|I grabbed this shot with my laptop webcam – how many times do you get to sit inside a washing machine?
When our washing machine refused to kick over into the spin cycle, I said “Call someone -make someone come fix it.” Easy enough to say, but when adding up the diagnostic charge to see what the problem was ($45) the possible parts ($15-50) and the actual labor (starting at $130!) I realized that our $150-used-20-year-old dryer was not exactly worth that. We may as well buy a new one, and if there is one thing I hate shopping for it’s appliances. I have never been so bored in my life. So I did a little research on the internet and found some pretty great resources to fix it myself.
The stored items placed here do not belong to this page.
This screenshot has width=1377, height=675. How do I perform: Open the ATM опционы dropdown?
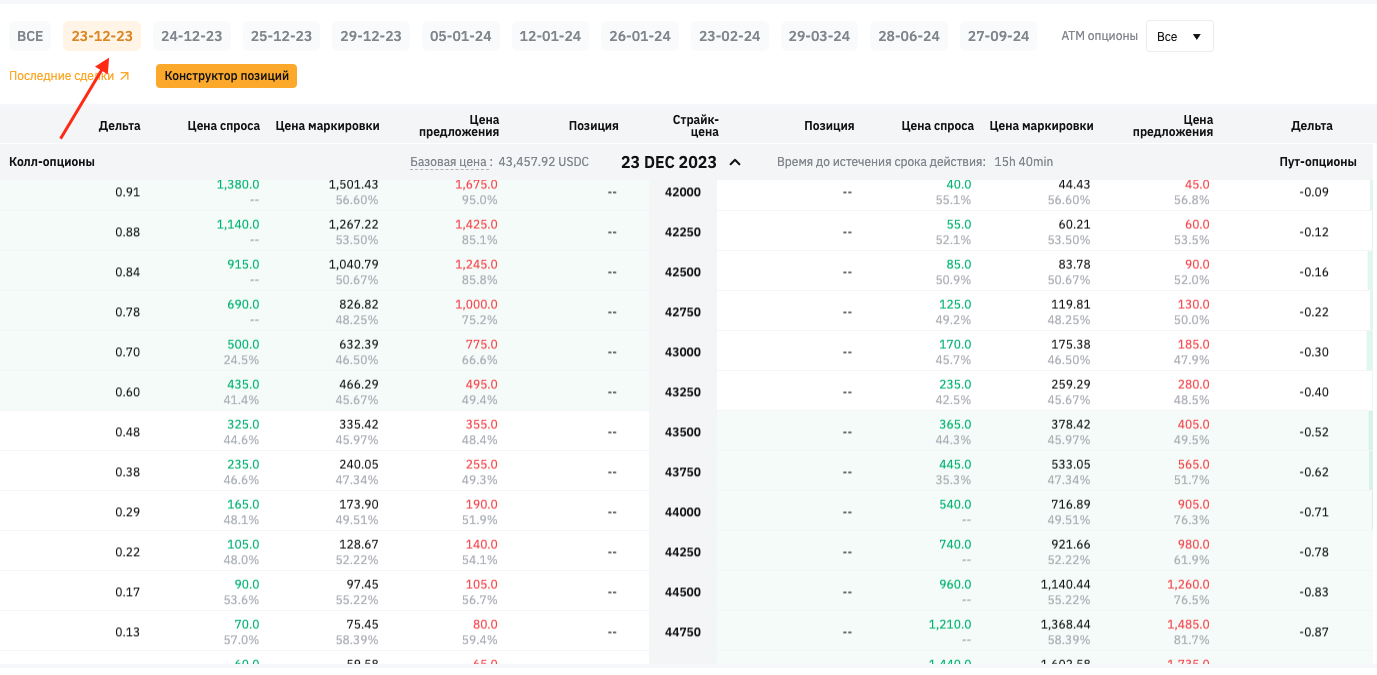(x=1179, y=36)
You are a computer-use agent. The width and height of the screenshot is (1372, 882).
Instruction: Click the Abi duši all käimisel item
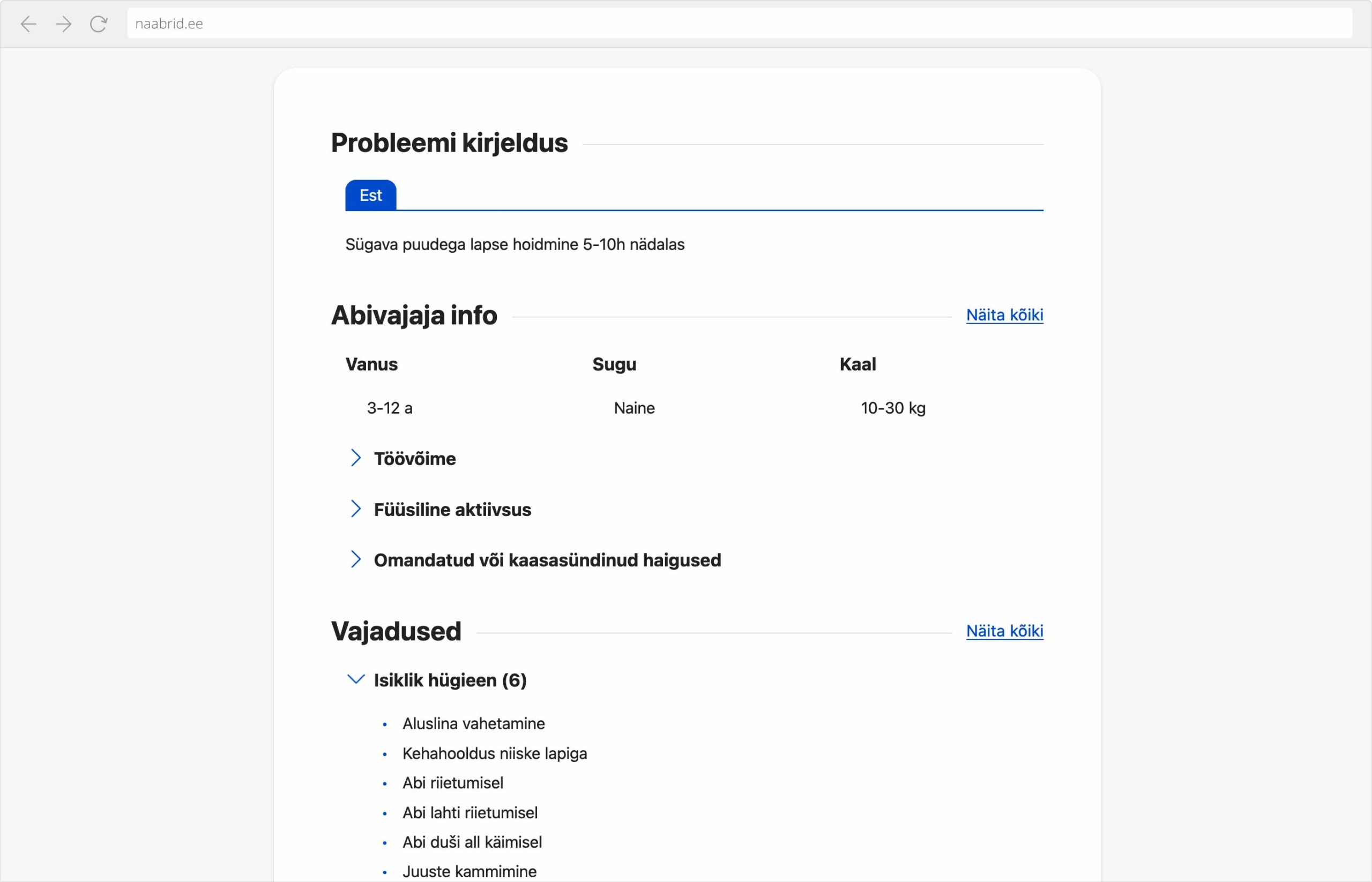(x=472, y=842)
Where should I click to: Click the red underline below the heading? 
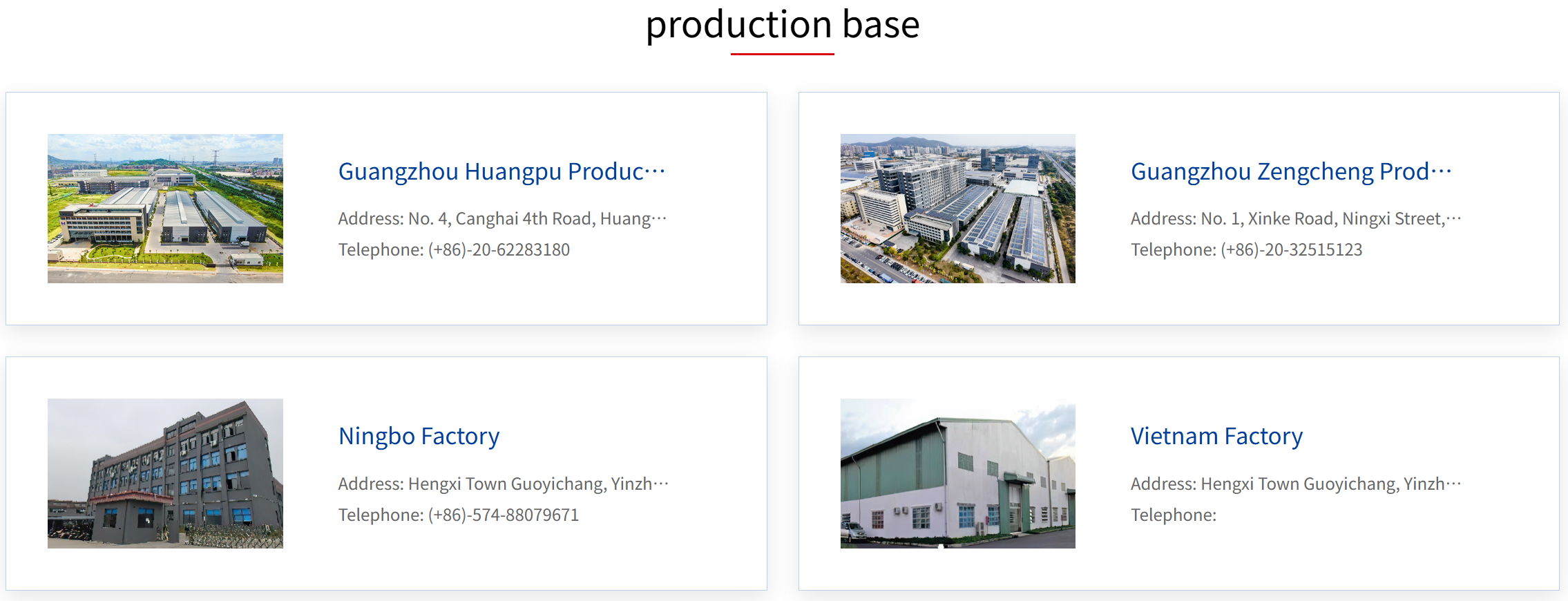[x=783, y=54]
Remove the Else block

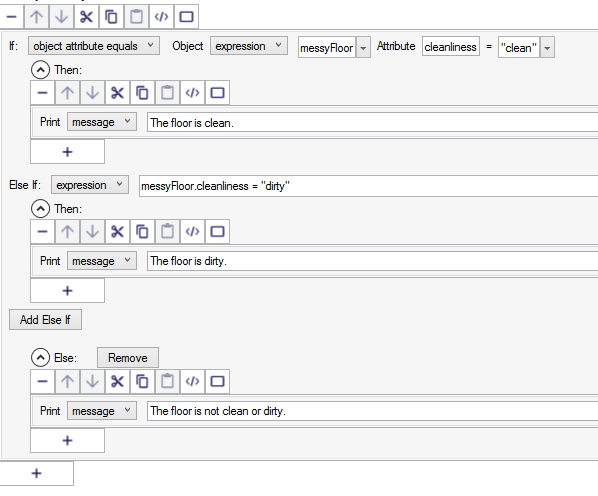pyautogui.click(x=128, y=358)
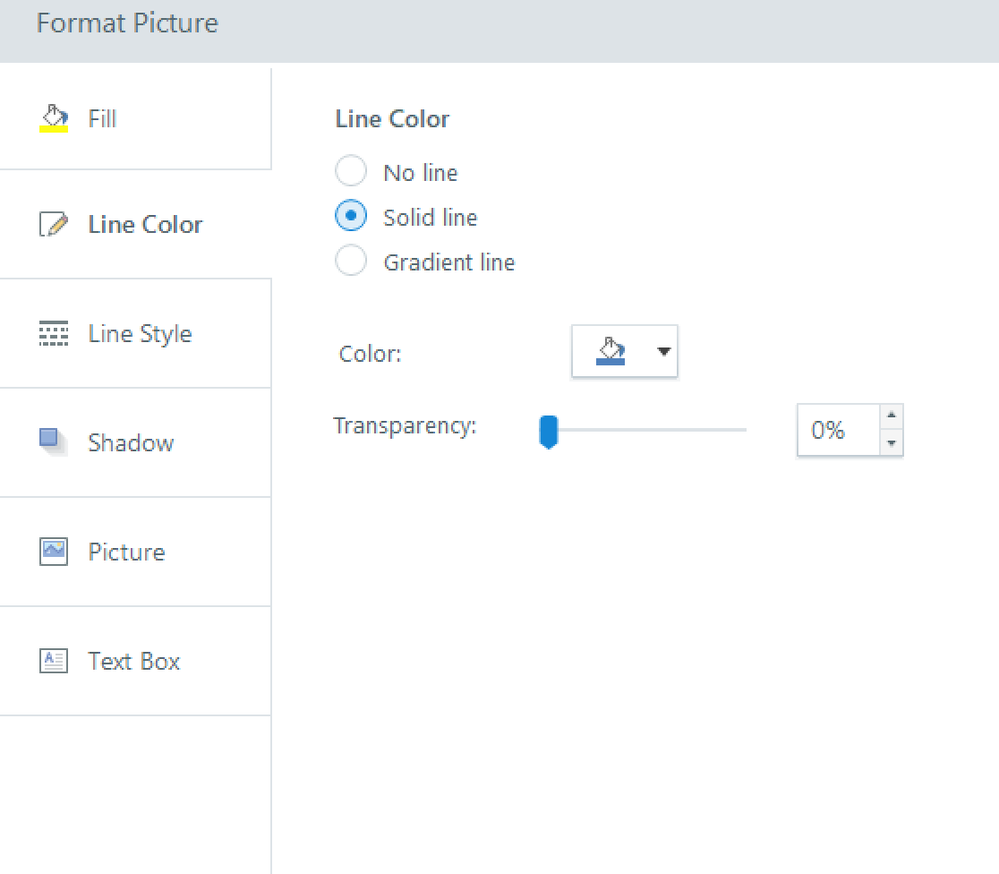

A website run by Sears where professionals post on problem forums and give you a good diagnosis. They even have a chat feature where you can just tell the rep what the problem is and they will search the site FOR you! In my case, since the only thing that wasn’t working was the spin cycle, they suggested that it was the lid switch – the little clicky noise you hear when the lid closes that lets the washer know it’s okay to throw your spare change all over the inside of the washer because the lid is closed. I got no clicky noise. So then the rep gave me the parts number, and I was able to order it over the phone for pick up at the closest Sears Parts and Repair Center, about 3 miles away. Picked it up right then!
Now the tricky part, putting it in – right? Nope, found a great YouTube video that walked me through the process. I was surprised that while washing machines are all made by different companies, the basic design is shared by all and they look very similar on the inside!
Now everything is working fine, and this old lady (the washing machine) didn’t have to go to the dump!